Property Misdescriptions Act 1991
- Parliament of the United Kingdom
- Long title: An Act to prohibit the making of false or misleading statements about property matters in the course of estate agency business and property development business.
- Citation: 1991 c. 29

Dates
- Royal assent: 27 June 1991
- Commencement: 27 June 1991
- Repealed: 1 October 2013

Other legislation
- Repealed by: Property Misdescriptions Act 1991 (Repeal) Order 2013

Status: Repealed

Text of the Property Misdescriptions Act 1991 as in force today (including any amendments) within the United Kingdom, from legislation.gov.uk.
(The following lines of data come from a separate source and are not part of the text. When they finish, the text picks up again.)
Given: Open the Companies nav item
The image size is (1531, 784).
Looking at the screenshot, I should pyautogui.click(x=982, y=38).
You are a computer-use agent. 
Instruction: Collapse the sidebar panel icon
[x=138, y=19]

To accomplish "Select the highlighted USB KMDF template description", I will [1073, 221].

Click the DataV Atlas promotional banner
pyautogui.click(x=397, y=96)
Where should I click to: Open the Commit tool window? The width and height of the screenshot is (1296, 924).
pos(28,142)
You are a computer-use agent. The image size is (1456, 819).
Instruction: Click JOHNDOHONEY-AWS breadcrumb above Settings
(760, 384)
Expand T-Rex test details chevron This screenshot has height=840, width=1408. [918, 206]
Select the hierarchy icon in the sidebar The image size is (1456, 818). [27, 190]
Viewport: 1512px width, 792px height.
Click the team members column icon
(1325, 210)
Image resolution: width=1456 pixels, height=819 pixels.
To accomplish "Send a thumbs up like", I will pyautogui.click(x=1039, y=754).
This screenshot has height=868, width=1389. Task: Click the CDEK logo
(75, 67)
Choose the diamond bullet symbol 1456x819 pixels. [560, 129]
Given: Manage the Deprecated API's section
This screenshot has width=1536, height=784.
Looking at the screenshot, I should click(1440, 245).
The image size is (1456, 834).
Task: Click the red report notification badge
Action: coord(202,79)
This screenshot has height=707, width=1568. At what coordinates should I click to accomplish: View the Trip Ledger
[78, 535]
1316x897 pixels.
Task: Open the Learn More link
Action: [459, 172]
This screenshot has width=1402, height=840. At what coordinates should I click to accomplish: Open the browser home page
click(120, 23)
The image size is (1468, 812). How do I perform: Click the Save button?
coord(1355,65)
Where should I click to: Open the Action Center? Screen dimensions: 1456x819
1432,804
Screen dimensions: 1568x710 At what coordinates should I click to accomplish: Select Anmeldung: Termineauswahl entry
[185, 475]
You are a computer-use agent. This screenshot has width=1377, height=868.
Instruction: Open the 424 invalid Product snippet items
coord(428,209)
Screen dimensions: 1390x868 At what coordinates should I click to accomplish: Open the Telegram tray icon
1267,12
= Property Misdescriptions Act 1991 =

The Property Misdescriptions Act 1991 is an Act of Parliament of the United Kingdom of Great Britain and Northern Ireland which makes the misidentification of various aspects of a properties specifications and particulars a crime.

The Act was repealed by the Property Misdescriptions Act 1991 (Repeal) Order 2013, which was made aware to the House on 28 June 2013. The repeal came into force on 1 October 2013. Customers of estate agents will instead need to rely on the parallel protections under the Consumer Protection from Unfair Trading Regulations 2008, which implement the EU Unfair Commercial Practices Directive.